- _Task directions_:
In the records below, find each line containing the word "computer" and copy it.

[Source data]
----
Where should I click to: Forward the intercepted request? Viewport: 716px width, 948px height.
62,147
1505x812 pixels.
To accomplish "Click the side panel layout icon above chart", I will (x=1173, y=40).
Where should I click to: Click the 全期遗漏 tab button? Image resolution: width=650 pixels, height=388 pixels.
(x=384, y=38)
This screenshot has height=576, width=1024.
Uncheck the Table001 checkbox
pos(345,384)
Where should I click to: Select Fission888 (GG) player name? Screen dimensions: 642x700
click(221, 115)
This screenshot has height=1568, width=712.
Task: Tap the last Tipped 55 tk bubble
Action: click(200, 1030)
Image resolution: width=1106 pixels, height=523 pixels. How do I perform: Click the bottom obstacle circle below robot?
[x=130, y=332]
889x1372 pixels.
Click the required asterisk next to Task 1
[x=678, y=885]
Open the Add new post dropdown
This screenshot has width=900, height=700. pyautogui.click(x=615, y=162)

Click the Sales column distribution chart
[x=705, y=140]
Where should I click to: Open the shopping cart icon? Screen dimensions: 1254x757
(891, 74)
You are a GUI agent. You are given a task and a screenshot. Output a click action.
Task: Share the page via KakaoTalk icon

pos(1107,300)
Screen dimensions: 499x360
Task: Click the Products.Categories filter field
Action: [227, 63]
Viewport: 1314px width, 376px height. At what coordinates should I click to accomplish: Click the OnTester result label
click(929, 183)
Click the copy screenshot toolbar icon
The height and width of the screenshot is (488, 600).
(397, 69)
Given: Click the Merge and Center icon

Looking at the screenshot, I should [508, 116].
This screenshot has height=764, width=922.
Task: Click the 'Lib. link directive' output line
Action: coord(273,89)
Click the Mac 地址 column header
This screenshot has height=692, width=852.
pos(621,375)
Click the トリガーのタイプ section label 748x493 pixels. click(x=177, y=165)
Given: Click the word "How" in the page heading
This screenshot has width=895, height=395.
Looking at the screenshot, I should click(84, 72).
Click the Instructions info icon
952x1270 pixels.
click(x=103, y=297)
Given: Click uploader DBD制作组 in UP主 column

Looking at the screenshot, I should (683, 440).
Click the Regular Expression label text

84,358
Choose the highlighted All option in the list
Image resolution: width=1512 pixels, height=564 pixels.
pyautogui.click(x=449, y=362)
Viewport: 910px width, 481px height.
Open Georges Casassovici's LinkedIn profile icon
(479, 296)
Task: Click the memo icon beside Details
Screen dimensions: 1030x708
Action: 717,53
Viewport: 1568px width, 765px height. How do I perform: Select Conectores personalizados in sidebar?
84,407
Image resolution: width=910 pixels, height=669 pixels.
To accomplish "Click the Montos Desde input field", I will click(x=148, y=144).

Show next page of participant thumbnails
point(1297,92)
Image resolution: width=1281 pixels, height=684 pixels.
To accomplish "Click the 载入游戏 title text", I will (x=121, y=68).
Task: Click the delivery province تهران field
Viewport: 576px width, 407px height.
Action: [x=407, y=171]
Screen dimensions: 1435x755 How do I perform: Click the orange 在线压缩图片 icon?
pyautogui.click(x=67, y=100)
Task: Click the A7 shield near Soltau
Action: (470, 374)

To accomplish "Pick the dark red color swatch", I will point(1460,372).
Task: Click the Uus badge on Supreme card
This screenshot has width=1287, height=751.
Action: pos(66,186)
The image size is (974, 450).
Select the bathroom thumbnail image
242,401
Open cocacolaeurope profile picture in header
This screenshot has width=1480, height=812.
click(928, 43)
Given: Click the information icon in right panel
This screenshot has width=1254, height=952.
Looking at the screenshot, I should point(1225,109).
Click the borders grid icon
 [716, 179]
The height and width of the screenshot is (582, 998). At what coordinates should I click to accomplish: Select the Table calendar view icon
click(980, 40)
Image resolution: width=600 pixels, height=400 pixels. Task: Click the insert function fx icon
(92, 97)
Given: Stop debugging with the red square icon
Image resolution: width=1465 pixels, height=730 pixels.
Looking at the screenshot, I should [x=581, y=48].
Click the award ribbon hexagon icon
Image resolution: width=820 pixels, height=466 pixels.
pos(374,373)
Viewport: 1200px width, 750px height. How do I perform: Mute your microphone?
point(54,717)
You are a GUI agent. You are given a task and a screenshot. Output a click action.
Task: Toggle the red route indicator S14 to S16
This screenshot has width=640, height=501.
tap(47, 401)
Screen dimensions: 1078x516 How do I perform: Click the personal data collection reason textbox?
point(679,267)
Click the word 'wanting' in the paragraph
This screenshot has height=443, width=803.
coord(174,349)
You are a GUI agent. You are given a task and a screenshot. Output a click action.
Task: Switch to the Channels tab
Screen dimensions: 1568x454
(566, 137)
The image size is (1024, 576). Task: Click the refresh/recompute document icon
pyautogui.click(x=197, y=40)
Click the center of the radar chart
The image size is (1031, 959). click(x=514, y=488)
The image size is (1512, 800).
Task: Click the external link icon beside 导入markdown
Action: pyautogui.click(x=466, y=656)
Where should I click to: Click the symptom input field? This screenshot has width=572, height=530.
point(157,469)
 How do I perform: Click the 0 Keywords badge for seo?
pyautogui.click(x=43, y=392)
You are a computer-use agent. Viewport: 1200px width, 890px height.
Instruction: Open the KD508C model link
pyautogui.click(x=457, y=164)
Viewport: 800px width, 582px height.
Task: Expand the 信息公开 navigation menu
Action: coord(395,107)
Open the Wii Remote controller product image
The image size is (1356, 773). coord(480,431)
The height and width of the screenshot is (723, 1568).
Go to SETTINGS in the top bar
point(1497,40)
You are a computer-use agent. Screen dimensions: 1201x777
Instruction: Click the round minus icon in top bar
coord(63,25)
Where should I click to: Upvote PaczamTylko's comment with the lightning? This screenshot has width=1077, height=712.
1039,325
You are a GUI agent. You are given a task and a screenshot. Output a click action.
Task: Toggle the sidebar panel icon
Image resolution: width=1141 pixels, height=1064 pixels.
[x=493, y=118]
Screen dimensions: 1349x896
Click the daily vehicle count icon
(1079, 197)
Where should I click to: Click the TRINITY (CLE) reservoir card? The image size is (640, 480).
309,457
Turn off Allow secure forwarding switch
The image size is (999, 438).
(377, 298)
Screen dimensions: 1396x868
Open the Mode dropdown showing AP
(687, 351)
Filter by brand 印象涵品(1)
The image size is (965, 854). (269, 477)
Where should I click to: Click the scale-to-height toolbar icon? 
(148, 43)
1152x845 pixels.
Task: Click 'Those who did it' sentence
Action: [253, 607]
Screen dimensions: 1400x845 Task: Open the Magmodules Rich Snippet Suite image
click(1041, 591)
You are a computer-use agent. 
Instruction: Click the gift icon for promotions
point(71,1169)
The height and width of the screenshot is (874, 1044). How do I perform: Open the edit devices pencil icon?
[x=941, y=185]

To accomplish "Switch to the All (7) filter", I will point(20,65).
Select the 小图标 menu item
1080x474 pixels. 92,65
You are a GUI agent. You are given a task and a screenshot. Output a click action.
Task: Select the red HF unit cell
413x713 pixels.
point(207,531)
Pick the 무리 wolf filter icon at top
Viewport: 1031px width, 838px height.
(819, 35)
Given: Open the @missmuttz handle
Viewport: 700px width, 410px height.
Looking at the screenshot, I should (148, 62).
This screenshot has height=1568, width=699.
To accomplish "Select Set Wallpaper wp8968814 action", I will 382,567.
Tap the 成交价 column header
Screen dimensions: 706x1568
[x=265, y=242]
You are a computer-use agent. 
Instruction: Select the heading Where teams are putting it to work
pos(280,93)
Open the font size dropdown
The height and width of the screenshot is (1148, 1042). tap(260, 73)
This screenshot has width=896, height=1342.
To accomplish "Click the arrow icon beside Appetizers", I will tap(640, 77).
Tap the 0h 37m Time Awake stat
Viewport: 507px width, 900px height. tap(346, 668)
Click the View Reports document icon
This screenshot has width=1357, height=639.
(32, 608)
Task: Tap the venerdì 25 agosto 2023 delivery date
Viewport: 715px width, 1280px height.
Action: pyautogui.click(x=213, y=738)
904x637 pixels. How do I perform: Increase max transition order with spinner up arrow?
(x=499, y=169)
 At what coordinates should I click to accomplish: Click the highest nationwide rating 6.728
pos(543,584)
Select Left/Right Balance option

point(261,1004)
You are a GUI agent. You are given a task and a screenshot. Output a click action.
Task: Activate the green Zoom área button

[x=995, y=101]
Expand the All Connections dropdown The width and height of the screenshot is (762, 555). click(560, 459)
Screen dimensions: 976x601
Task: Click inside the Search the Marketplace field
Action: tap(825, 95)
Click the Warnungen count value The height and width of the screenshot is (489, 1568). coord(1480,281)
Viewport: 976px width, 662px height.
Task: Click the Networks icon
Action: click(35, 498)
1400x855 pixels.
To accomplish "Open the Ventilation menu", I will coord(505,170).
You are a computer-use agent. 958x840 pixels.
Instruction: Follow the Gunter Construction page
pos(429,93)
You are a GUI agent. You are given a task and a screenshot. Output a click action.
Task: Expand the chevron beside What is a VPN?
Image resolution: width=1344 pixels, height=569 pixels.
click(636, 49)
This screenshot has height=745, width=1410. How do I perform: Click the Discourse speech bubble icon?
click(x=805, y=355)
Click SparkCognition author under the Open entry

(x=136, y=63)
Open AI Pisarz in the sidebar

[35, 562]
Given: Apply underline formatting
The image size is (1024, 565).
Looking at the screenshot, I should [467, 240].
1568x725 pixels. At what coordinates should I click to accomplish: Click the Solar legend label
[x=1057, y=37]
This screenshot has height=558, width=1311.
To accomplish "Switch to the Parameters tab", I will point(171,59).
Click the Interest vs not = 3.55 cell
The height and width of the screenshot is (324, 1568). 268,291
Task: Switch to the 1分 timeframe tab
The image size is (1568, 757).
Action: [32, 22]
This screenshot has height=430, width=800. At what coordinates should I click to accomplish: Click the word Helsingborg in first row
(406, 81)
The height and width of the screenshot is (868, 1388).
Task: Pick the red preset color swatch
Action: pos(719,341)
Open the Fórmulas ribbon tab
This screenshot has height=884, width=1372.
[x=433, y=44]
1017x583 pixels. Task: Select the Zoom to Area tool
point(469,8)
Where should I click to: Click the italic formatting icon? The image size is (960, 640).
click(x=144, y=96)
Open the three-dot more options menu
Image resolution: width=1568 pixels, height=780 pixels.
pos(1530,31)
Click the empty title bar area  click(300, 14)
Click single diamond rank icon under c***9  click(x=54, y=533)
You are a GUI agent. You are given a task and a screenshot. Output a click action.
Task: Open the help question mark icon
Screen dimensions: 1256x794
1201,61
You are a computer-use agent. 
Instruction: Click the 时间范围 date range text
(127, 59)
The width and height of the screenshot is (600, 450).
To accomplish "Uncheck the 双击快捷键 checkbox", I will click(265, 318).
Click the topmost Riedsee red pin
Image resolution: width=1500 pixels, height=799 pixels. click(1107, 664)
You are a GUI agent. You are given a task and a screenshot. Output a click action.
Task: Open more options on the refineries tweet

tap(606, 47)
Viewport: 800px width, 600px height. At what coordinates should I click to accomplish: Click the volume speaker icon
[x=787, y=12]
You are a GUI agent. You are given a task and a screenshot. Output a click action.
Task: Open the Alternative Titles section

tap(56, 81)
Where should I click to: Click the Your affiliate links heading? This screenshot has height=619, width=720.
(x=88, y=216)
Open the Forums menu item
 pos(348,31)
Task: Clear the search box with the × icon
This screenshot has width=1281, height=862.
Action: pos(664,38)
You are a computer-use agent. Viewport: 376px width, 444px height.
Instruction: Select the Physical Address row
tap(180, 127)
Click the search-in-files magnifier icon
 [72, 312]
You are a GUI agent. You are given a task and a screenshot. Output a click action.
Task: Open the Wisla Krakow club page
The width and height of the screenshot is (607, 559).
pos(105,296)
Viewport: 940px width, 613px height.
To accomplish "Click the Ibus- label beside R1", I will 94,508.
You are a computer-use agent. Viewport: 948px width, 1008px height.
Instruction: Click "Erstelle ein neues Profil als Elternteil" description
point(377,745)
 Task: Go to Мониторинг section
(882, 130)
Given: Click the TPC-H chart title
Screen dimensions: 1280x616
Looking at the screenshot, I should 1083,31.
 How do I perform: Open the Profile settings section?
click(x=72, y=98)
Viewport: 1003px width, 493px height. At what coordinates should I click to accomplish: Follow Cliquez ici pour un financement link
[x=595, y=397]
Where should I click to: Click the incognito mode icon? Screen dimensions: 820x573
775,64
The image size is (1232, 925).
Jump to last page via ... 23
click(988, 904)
----
- _Output_:
You are a computer-use agent. Viewport: 1200px width, 890px height.
You are a computer-use agent. Screen dimensions: 1201x777
You are a computer-use agent. 
You are a computer-use agent. 
You are a computer-use agent. 958x840 pixels.
You are a computer-use agent. 
You are a computer-use agent. Viewport: 376px width, 444px height.
You are a computer-use agent. Viewport: 948px width, 1008px height.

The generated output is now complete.